By:
Narayanan Komerath
December 07, 2004
It’s a familiar
refrain. Day Four of a series-deciding Test match. Several million people
watch as the star batsman edges the ball and gets caught. The shout of
relief and triumph from the fielders. The umpire smugly disdains the
appeal. The dismayed fielding captain, victim of umpiring incompetence the
day before, “shows dissent”. Both umpires “complain” to Big Momma, the
ICC’s Match Referee, who promptly fines the captain 1/3 of his match fees.
World-class competition is supposed to be decided on skill, initiative,
wits, will and all-out human endeavor – not by random umpiring boo-boos.
So what’s wrong with a team captain, seeing the utter dismay of his
teammates, expressing what millions of viewers saw – that the umpires are
dolts?
Oh, yes,
I know, I know. Never question an umpire. “Its not cricket”. It’s a
tough job, umpiring in hot weather, the noise of the field, long hours,
the hangover, Tandoori Chicken’s Revenge, “pressure” from fielders
appealing.
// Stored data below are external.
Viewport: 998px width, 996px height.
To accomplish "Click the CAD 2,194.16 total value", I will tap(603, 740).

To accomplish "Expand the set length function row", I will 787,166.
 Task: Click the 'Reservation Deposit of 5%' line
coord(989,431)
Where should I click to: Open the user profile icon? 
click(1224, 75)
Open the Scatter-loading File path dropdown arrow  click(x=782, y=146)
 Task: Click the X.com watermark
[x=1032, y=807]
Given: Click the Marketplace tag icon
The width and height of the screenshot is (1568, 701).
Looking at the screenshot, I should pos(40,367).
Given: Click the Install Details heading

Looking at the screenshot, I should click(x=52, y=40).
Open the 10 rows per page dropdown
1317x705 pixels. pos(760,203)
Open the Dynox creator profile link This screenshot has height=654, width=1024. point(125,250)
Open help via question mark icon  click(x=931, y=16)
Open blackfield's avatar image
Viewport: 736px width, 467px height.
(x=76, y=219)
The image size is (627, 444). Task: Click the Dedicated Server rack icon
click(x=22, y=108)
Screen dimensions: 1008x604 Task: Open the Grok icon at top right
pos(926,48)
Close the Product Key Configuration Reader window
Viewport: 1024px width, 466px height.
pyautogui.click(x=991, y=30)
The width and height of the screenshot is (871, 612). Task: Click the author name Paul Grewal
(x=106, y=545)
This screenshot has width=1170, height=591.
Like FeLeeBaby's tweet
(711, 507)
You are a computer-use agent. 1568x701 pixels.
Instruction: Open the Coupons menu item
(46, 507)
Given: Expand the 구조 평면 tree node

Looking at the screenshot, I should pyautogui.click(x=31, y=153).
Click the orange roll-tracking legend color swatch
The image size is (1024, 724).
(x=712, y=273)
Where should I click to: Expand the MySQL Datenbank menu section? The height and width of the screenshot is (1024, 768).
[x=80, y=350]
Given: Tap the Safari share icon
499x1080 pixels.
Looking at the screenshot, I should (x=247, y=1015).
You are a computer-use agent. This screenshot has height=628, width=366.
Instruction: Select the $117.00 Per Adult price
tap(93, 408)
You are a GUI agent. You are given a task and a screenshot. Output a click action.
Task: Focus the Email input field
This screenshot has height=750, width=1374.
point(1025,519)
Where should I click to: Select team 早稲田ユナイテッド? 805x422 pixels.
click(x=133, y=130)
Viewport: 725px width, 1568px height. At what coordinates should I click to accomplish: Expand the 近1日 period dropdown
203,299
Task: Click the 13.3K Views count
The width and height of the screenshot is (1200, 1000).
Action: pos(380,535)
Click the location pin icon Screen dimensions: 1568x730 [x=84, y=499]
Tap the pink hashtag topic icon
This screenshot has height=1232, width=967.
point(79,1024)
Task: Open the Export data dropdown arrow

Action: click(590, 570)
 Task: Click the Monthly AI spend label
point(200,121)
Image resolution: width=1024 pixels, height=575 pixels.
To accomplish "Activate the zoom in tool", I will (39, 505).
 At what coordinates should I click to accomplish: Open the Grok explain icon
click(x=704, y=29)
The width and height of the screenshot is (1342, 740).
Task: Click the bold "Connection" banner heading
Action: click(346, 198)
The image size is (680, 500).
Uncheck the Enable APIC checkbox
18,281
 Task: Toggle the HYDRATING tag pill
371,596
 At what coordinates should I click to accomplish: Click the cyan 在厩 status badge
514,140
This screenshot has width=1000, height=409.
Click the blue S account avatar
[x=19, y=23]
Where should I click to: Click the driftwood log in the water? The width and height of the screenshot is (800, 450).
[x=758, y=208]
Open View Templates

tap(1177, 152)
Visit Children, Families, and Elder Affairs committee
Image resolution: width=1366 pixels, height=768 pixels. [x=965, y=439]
We should all bow to the selfless super-heroes in the silly
white hats. Yeah! Poor Babies!
Lets
take the specifics of the latest Test match – the series decider at
Kolkotta between India and South Africa. At least 3 crucial decisions were
utterly and inexcusably wrong – Saurav Ganguly given out LBW to a ball
pitched well outside the leg stump, Jacques Kallis given not out after
being caught off a thick inside edge that we could all see, and Shawn
Pollock, given out caught, maybe off the ground, but certainly not off the
bat. Several other decisions were plainly shaky and inconsistent. And this
was with two umpires who are apparently the best of the lot, compared to
such ICC worthies as “The Slow Death”, “Dennis the Menace” and others. Of
the above, the error about Pollock was perhaps difficult for the umpire to
see from where he stood – it only became evident in slow-motion replay
from a different angle. But this only reinforces my point.
In cases
of doubt about catches, stumpings and run-outs, there is a Third Umpire
facility available, loaded with technical tools. Refusal to ask for help
is laziness, criminal negligence, or worse. This mars the game, far more
than any perceived disrespect from a dismayed fielder or an incredulous
batsman. The ICC’s guilty petulance clearly stems from intolerance of
Ganguly telling it like it is.
And then
take the LBWs, where all the excuses about “split-second decision”,
“umpire’s persective”, “deafening crowd noise” get trotted out in a
whine-fest every time we see another glaring match-fixer atrocity. They
say that LBW can’t be referred to the Third Umpire because the rule is so
complex. It is complex all right – due to all the meddling over the years
to suit the scams by the British and Australian fuddy-duddies on the ICC
Board. The REAL LBW rule now probably reads something like this:
“A batsperson shall be given out
Leg Before Wicket (LBW) if s(he) is struck on the leg-pads by a ball which
would otherwise have hit the stumps, and provided that there has been no
contact between the ball and the bat, and that the ball was pitched in
line with the stumps, and furthermore that the pad struck is not on an
extended front leg, in which case the aforesaid ball cannot be turning
after pitching, or said batsperson offers no stroke to a ball pitched
outside the off-stump and the batsman is Indian and the umpires don’t like
the captain and the ICC hates his guts for being right and telling the
truth, but not if the ball is pitched outside the off-stump and the
batsman is from one of the Great Nations, and provided that the bowler is
not bowling around the wicket and the umpire is not feeling hurt at the
number of appeals being made by the fielding side in cases where the
fielding side is Indian…”.. (turn to next 3 pages of conditions and
clauses).
The
umpire is supposedly smart and alert enough to go through this entire
expert system in the millisecond during which the ball traveling 90 mph on
a complex trajectory makes contact with the pads and/or bat of a
batsperson moving equally fast. Remember, these are guys who can’t see a
thick inside edge deflecting the ball by 45 degrees. Or a ball bouncing
off the outside of a front leg pad, while the bat is 6 inches away on the
inside of the leg. Yeah, sure, that sounds likely.
Yes,
discipline and integrity in sportsmanship are important – and they are
clearly missing from the ICC. The ICC’s arrogance and infantile
thin-skinned incompetence have stretched the limits of our patience too
far.
We don’t
expect players at the highest levels of the game, in intense national
competition, to be as jaded and brain-dead in lack of emotion as the
booze-sodden fuddy-duddies who sit in arrogant judgement about them in
some cozy hotel bar. To make matters worse, the ICC’s “rules” are
enforced with such glaring disparity, that the stink of racism permeates
their actions. Remember Mike Denness accusing Tendulkar of tampering with
the ball? Or banning Nehra, Sehwag, and Chopra, and Ganguly (many times)?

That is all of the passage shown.